▸ Problem set:
1/ Name every calendar month mentioned in the market commentary, each once.
2/ Return the passage of the market commentary between "SHORT-TERM MARKET OUTLOOK" and "of future expectations.", inclusive, copied word for word.
[START Given text]
Market outlook in the short term

Don’t look now fans, but the S&P 500 is back to within spitting distance of the all-time closing high of 2130.82 set on May 21, 2015. In my humble opinion, the current joyride to the upside is being sponsored by Janet Yellen and her merry band of U.S. central bankers. The latest development in this seemingly never-ending saga is the idea that May’s jobs report was weak enough to take a June rate hike completely off the table. In fact, Fed funds futures currently forecast just a 24% chance of a hike at the September meeting!

And given that the Fed doesn’t like to hike rates too close to presidential elections, traders see the uber-low rates in the U.S.—and all of the associated fancy big-money trades—sticking around for a while longer. The question of the day, of course, will the current attempted jailbreak become the beginning of a new leg higher in the ongoing bull market, or will it be the latest in a long string of “breakout fake-outs”? Stick around, this is about to get interesting.

SHORT-TERM MARKET OUTLOOK

Market outlook in the intermediate term

From an intermediate-term perspective, it appears that the stock market is climbing a wall of worry, and the bond market (i.e., the yield on the 10-year), well, it’s just plain worried. But before you succumb to the laundry list of reasons why the sky is about to fall, remember that, in the stock market, “what is known by all, isn’t worth knowing.” Put another way, advisors should focus on the fact that the stock market is essentially a discounting mechanism of future expectations.
[END Given text]
[START Data section]
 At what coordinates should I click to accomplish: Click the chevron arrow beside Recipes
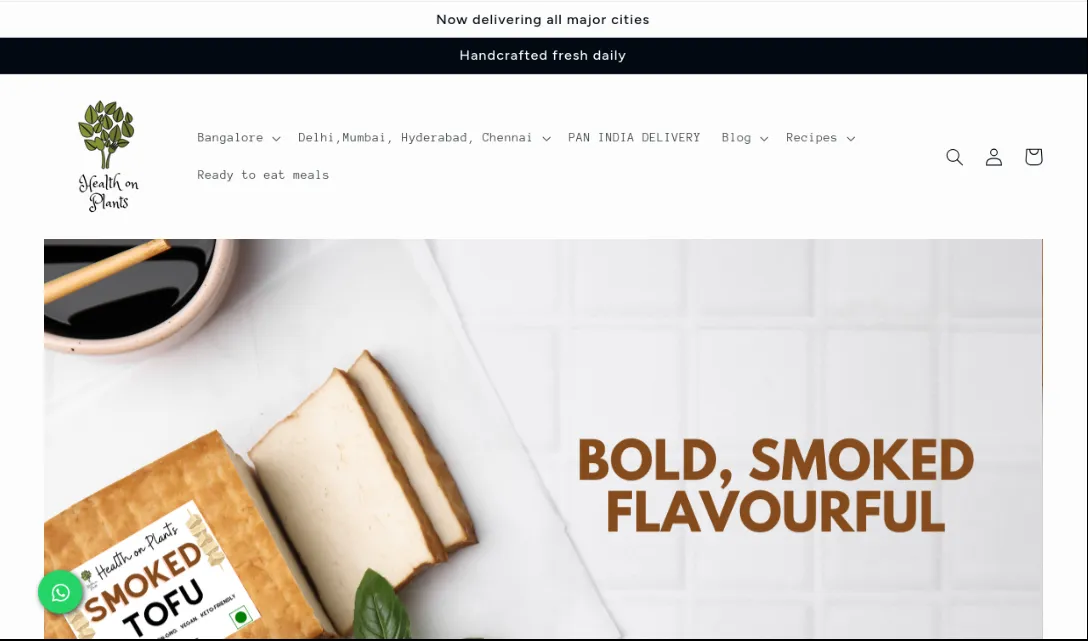tap(851, 138)
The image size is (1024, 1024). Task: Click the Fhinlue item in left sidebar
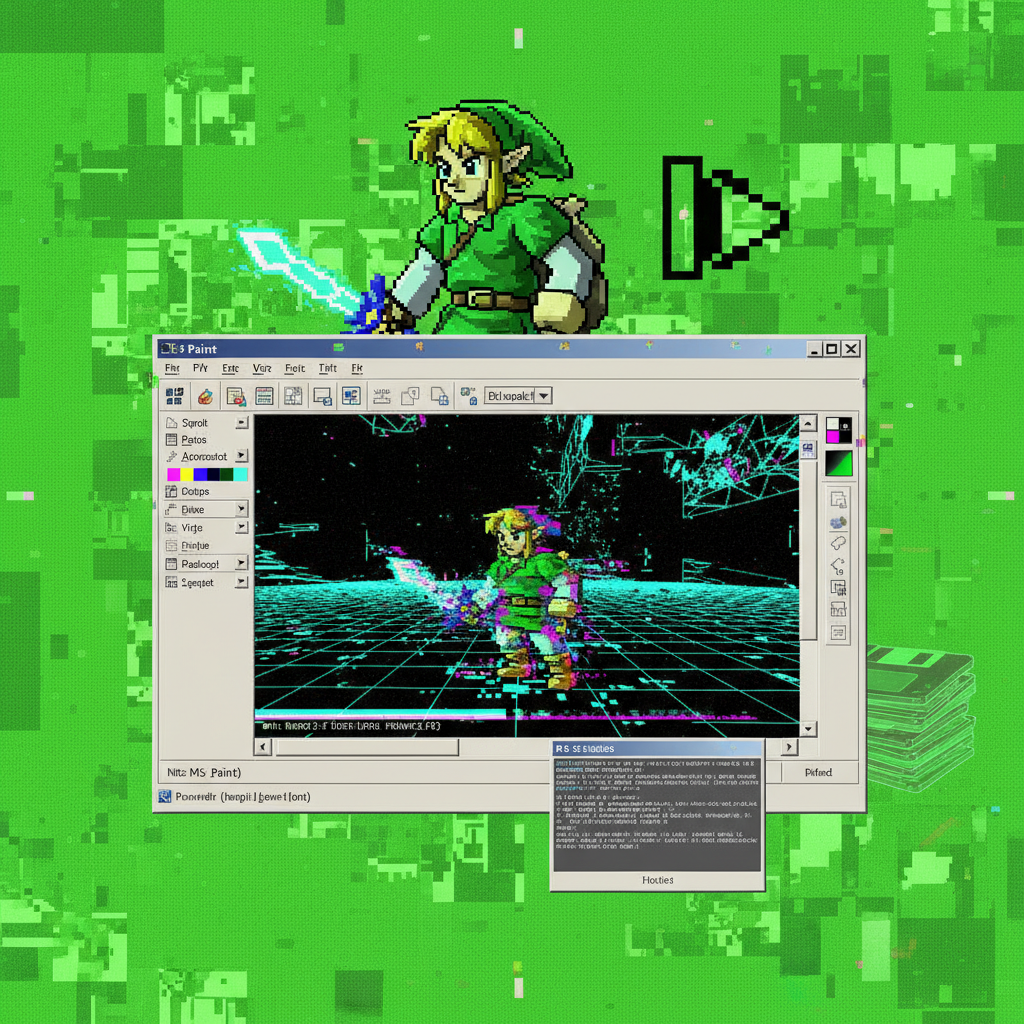pos(195,546)
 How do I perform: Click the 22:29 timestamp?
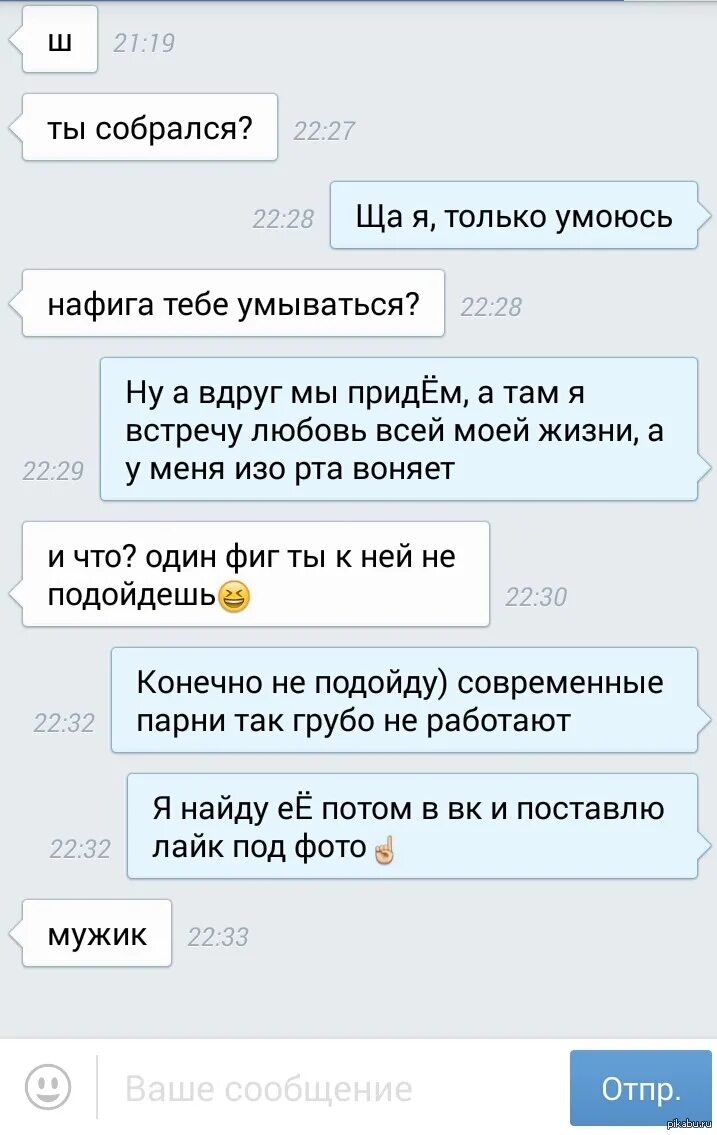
[END Data section]
▸ Responses:
1/ May, June, September

2/
SHORT-TERM MARKET OUTLOOK

Market outlook in the intermediate term

From an intermediate-term perspective, it appears that the stock market is climbing a wall of worry, and the bond market (i.e., the yield on the 10-year), well, it’s just plain worried. But before you succumb to the laundry list of reasons why the sky is about to fall, remember that, in the stock market, “what is known by all, isn’t worth knowing.” Put another way, advisors should focus on the fact that the stock market is essentially a discounting mechanism of future expectations.